In breaking news this morning, David Murray, chairman of the federal government’s incipient Future Fund, has disclaimed any intention of exercising control over Telstra – even though the Fund is about to become Telstra’s largest shareholder, with about two-thirds of the government’s current 51.8% ownership of the corporation.
In a nutshell, Murray’s comments demonstrate the whole problem of the Future Fund, and of Australia’s broader culture of shareholder irresponsibility.
The biggest problem corporations have is the separation of ownership and control: the fact that the person making the decisions is far removed from the person paying the bills if those decisions go wrong.
That separation is especially acute in government-owned businesses – one reason why privatisation is generally a good thing – but it affects all large corporations to some extent.
We need mechanisms to ensure that directors and executives will serve the shareholders’ interests. But instead people have been bewitched by the idea that corporations somehow have their “own” interests, that can be pursued without reference to the shareholders.

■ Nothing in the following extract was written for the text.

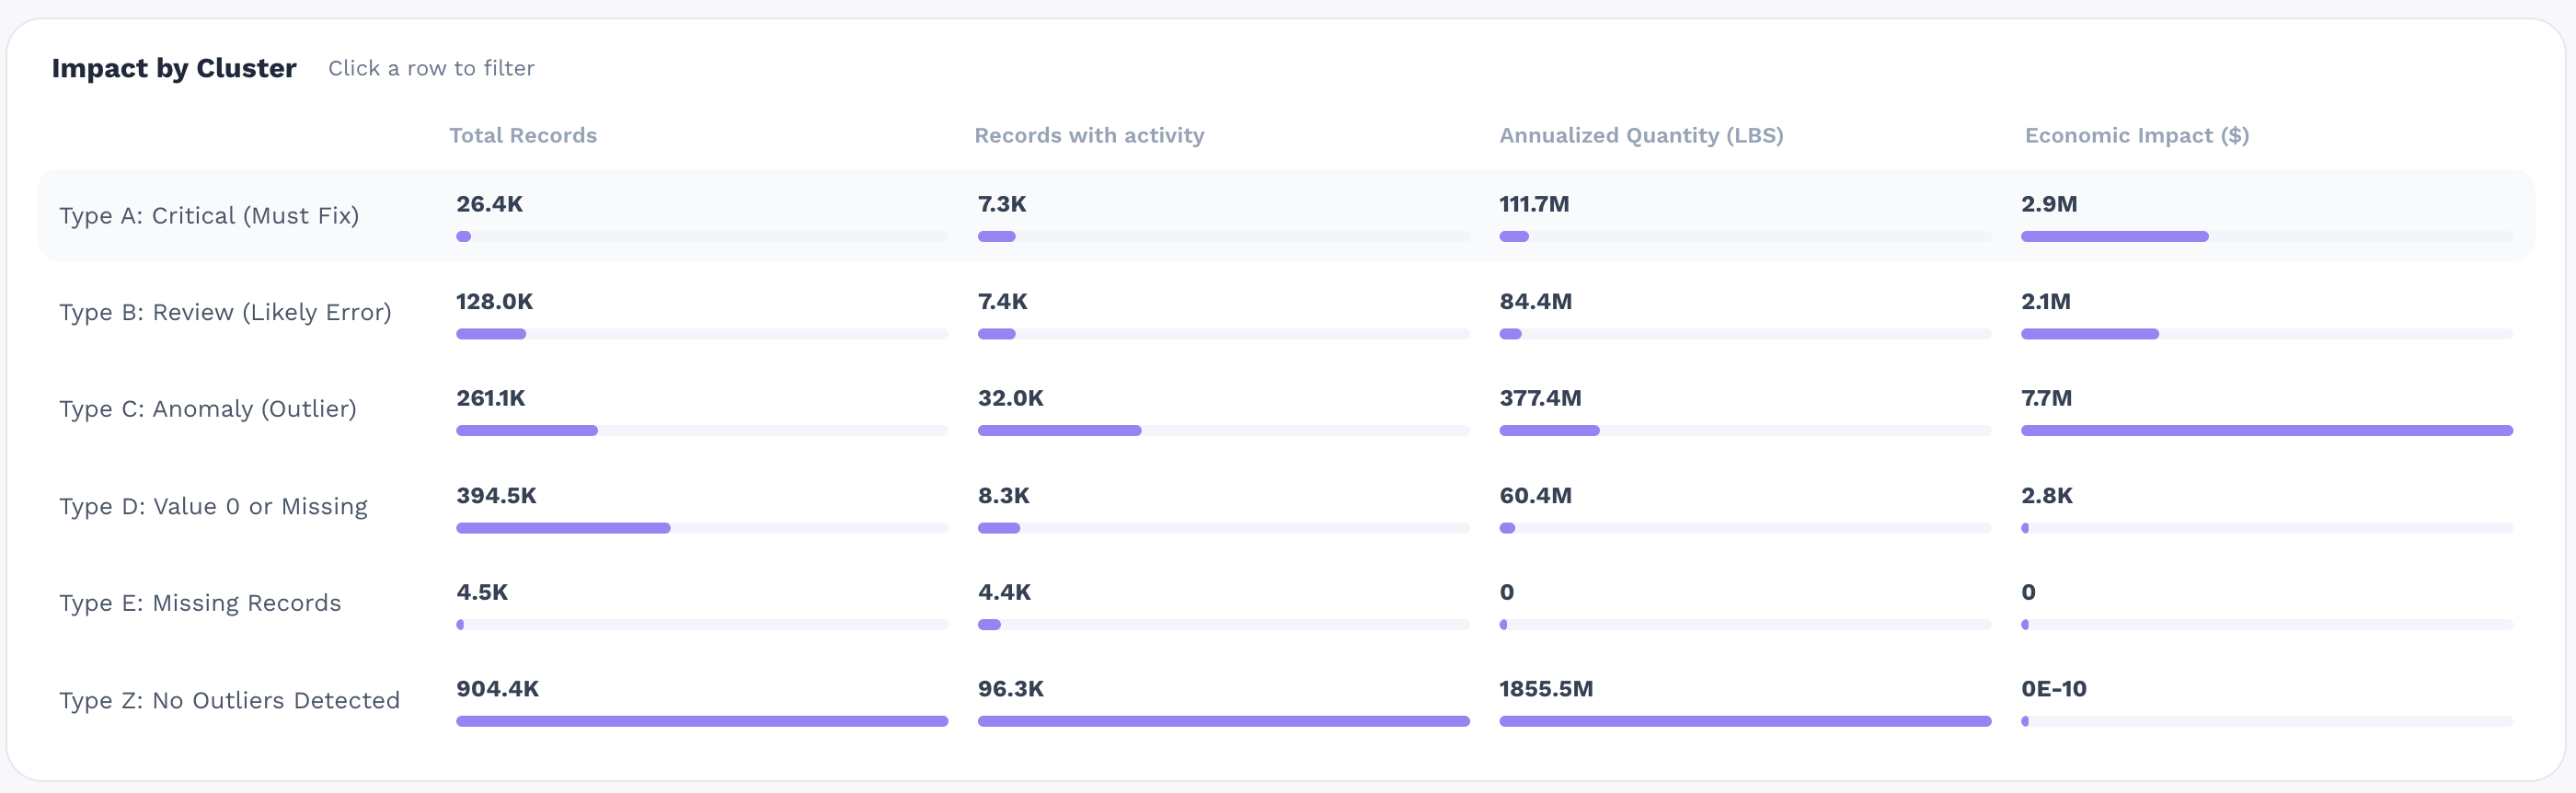
Task: Filter by Type Z: No Outliers Detected
Action: (x=229, y=700)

In reality, a corporation just is a particular pattern of obligations among the shareholders. “It” can’t possibly have interests of “its” own independently of them; if management aren’t working for the owners, they’re probably working for themselves. And if the immediate shareholders are just intermediaries – whether government, Future Fund or private investment funds – for the ultimate owners, that only makes the problem worse.

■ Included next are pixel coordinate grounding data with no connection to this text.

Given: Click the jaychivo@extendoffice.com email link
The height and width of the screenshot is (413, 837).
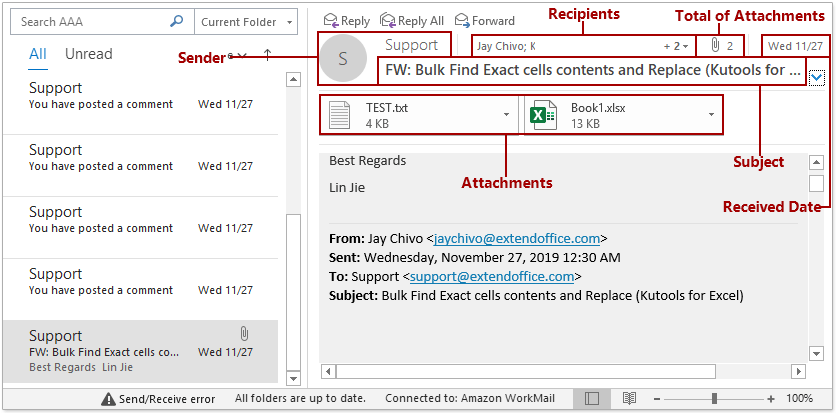Looking at the screenshot, I should point(517,239).
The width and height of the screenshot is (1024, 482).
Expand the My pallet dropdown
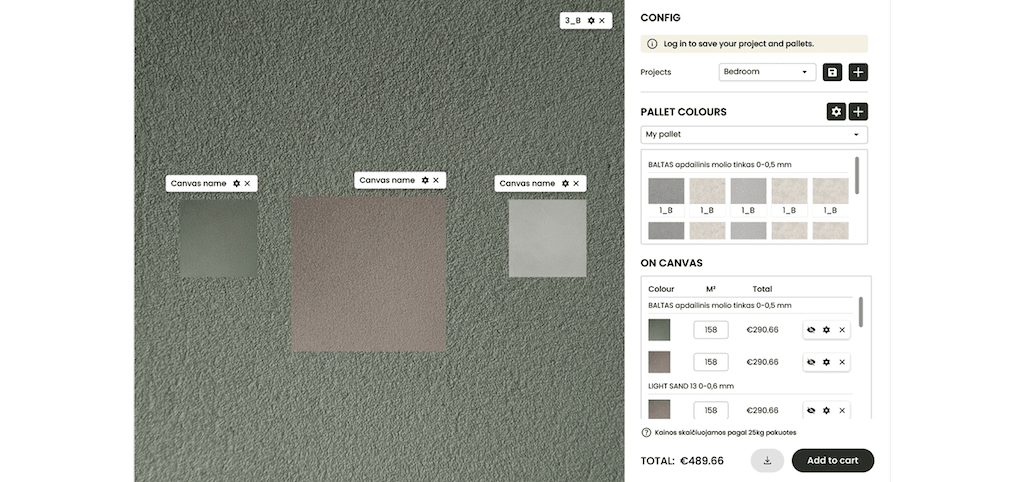coord(754,134)
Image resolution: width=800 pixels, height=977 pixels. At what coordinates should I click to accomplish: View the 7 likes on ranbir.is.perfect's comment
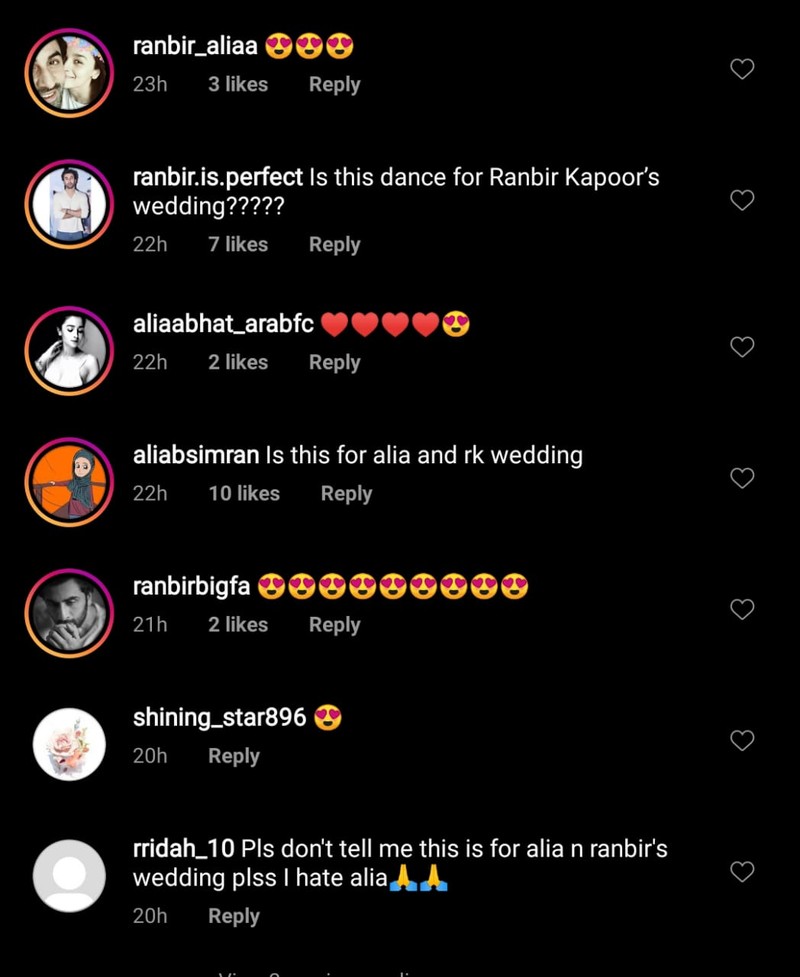pos(238,245)
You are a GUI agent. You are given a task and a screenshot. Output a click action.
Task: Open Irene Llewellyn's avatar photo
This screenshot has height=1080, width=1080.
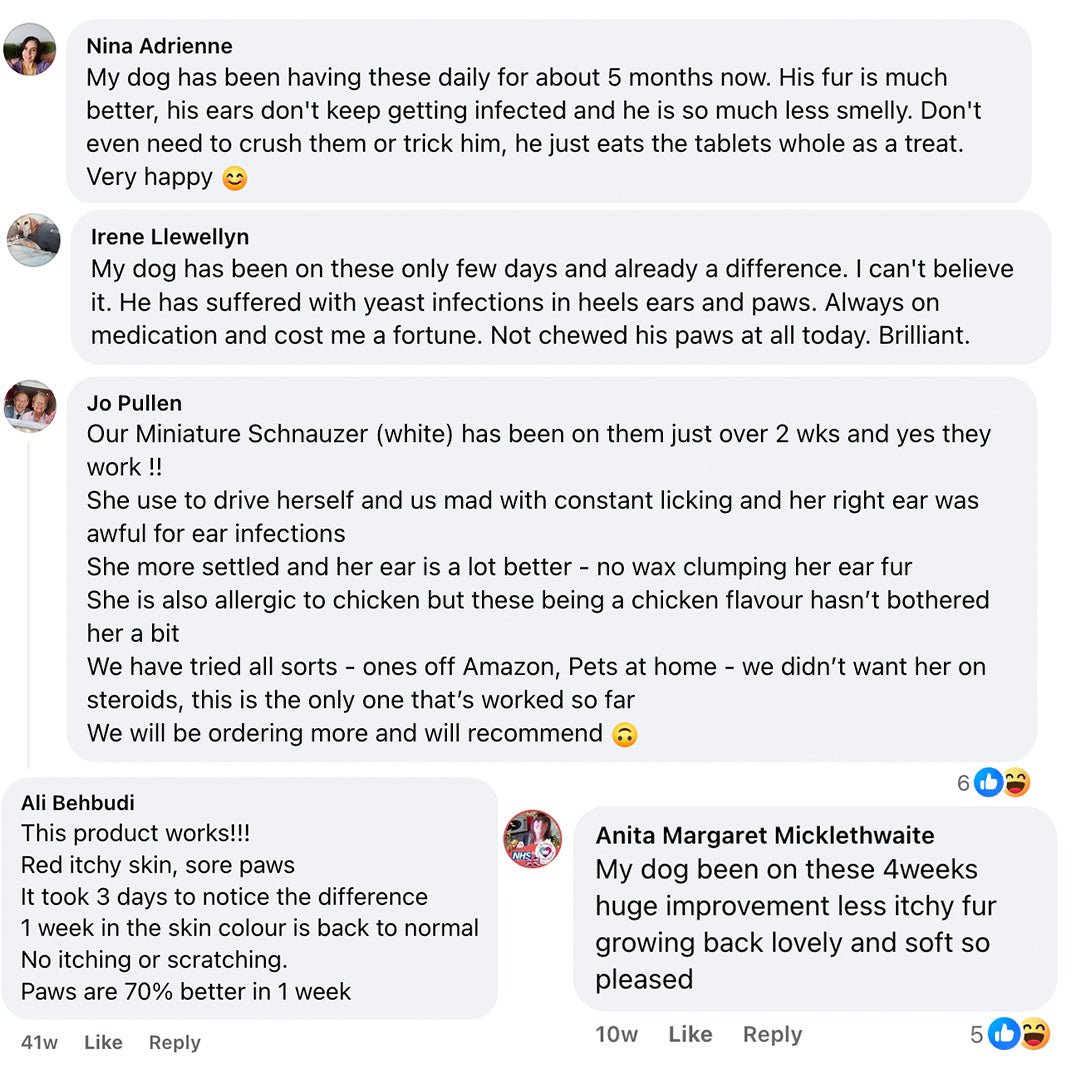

AAP quotes Murray saying that the Future Fund will “act like a normal institutional investor”. But we’ve got too many of those already; institutions that refuse to use the power their shareholding gives them, and therefore allow company managements to stack boards with their own cronies and pursue their own pet projects to the exclusion of the owners’ interests. And while private shareholders or unitholders have the ultimate sanction of selling their shares, the taxpayers won’t be able to sell their share of the Future Fund.
Government control of Telstra is an absurdity. But government ownership without control just means unaccountable management control, and it’s hard to see how that’s any better.